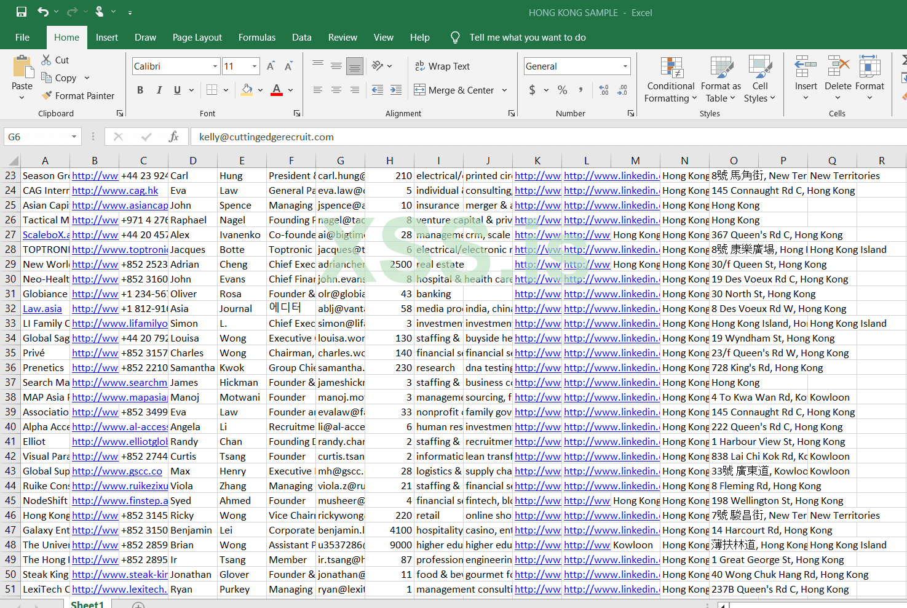
Task: Click the Increase Decimal icon
Action: coord(604,90)
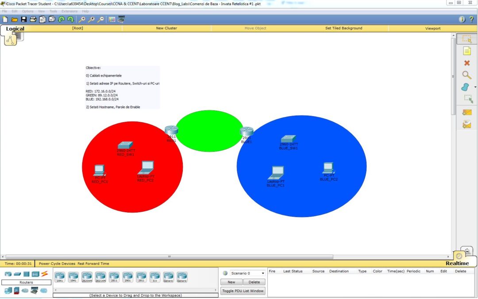Image resolution: width=478 pixels, height=299 pixels.
Task: Select the Place Note tool
Action: coord(466,51)
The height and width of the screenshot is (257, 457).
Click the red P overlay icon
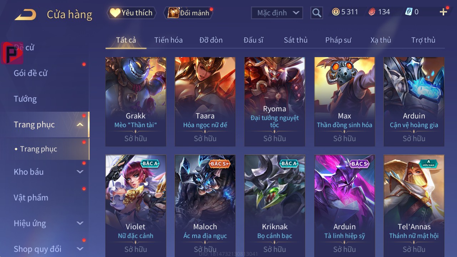pyautogui.click(x=12, y=53)
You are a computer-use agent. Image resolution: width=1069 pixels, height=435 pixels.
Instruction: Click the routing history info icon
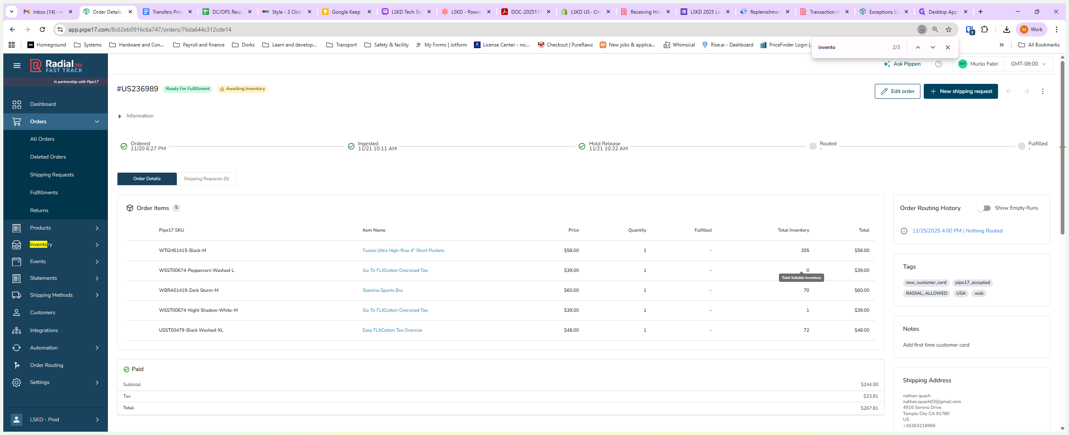click(904, 231)
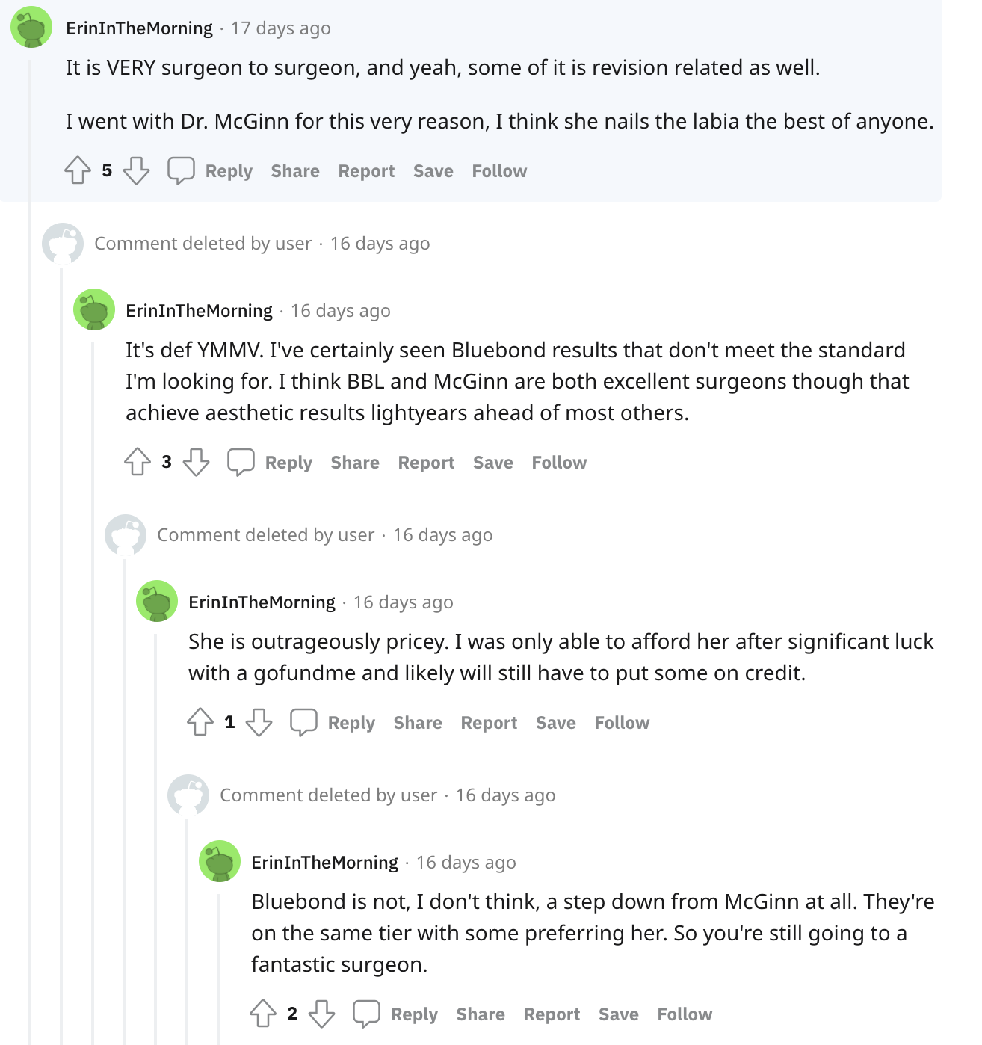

◇ ◇ ◇ ◇

● WHAT IS REQUIRED: Repeat verbatim the lines from the one holding "Instruction: Click the" through the end of the listing above, both ends included, but not the pictures.

● SOLUTION FOR THIS EXERCISE:
Instruction: Click the routing history info icon
click(904, 231)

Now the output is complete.